**Alıştırma yönergeleri**
A - Belge bölümünden "İlk başlarda ben" ile başlayıp "bana zevk veriyor." ile biten kısmı hiç değiştirmeden çıkarın.
B - Belge bölümüne göre Yıldız dengesizlik özelliğini ne amaçla kullanıyordu?

**Belge bölümü**
İlk başlarda ben de senin gibi düşünüyordum ama sonra hayatta hepimizin dengesiz olduğumuzu düşününce Yıldız’ın o yönünü de haklı görmeye başladım. Aslında bu, Yıldız’ın dengesizliği de değildi. O, bu özelliğini bir maske, paravan olarak kullanıyordu ki böylece Ali Kemal’e olan duygularını bastırsın. Senaryoyu okurken ben de defalarca Yıldız’a söylenmişimdir. Beni de çok şaşırtmıştır bu dengesizlikleriyle. Ama işte, izleyiciyi şaşırtan şey bana zevk veriyor.
 
● Yaz boyunca “siyah”a dair pek çok film izleyip kitap okuduğunu söyledin. Bu dönemde neler senin için yol gösterici bir kaynak oldu?

**Gösterilen veriler**
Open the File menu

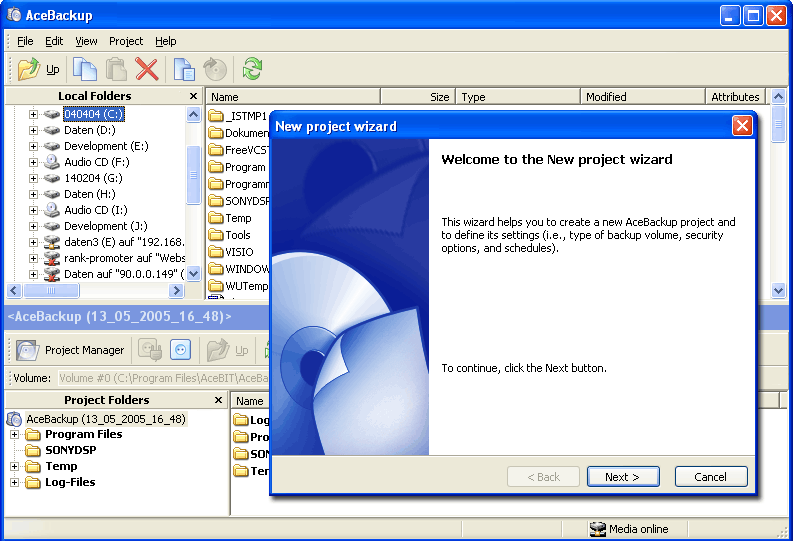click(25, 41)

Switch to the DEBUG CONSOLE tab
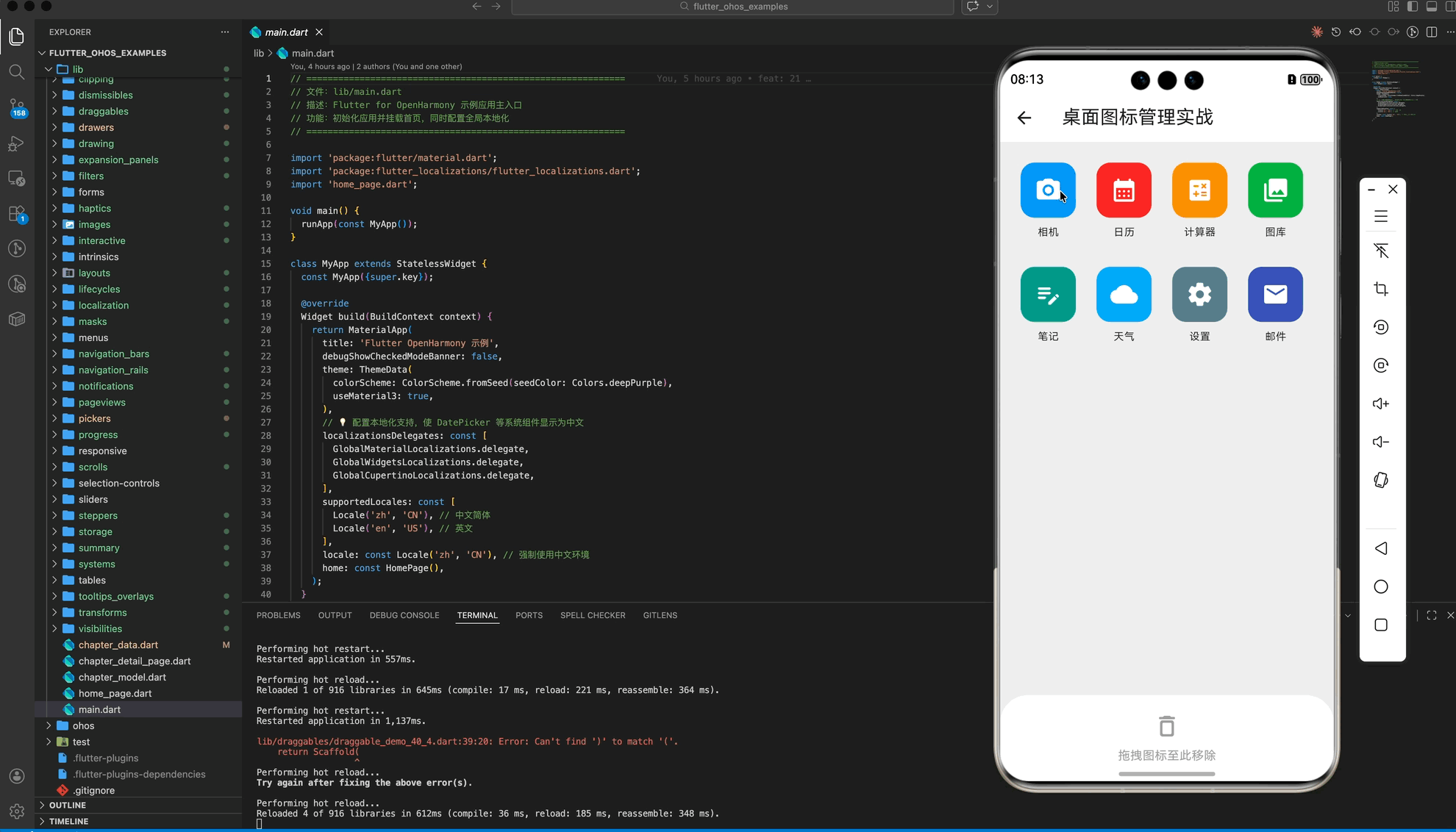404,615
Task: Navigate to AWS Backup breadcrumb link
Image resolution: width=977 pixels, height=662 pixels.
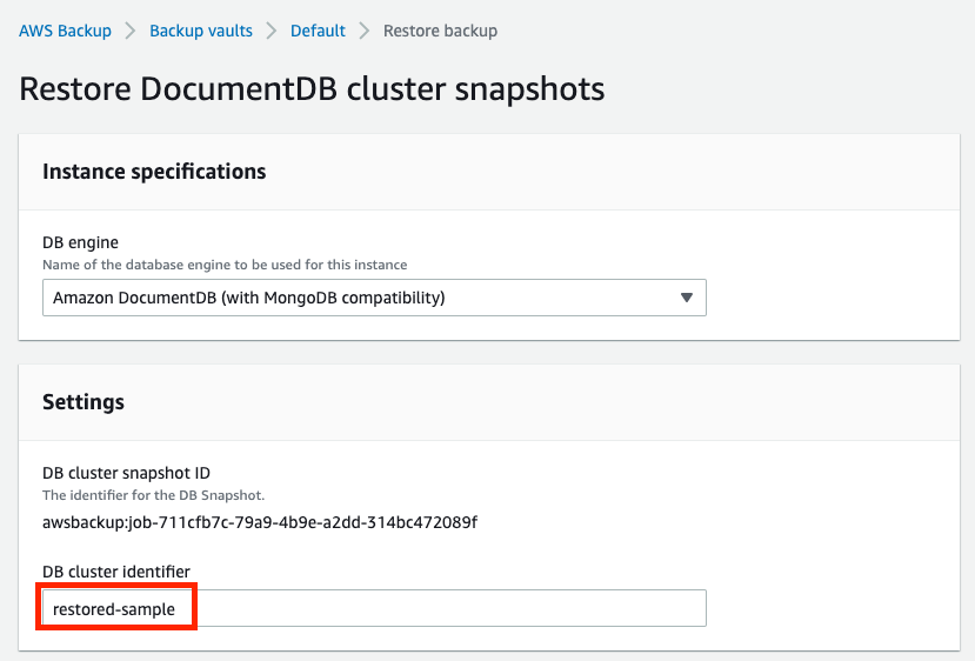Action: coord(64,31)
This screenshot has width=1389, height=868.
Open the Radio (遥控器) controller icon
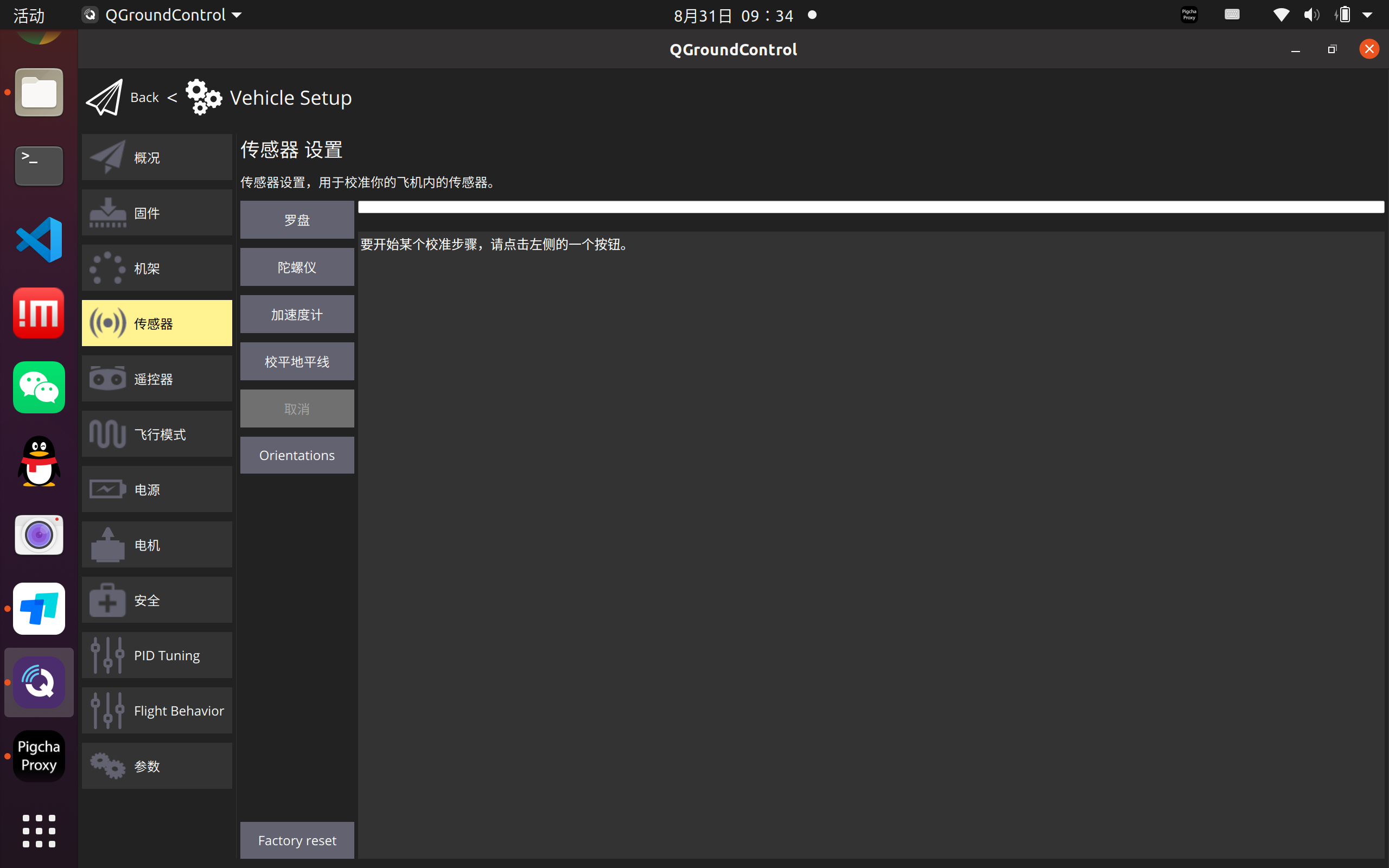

**Görevlere göre çözümler**
A -
İlk başlarda ben de senin gibi düşünüyordum ama sonra hayatta hepimizin dengesiz olduğumuzu düşününce Yıldız’ın o yönünü de haklı görmeye başladım. Aslında bu, Yıldız’ın dengesizliği de değildi. O, bu özelliğini bir maske, paravan olarak kullanıyordu ki böylece Ali Kemal’e olan duygularını bastırsın. Senaryoyu okurken ben de defalarca Yıldız’a söylenmişimdir. Beni de çok şaşırtmıştır bu dengesizlikleriyle. Ama işte, izleyiciyi şaşırtan şey bana zevk veriyor.

B - Ali Kemal'e olan duygularını bastırmak için bu özelliğini bir maske, paravan olarak kullanıyordu.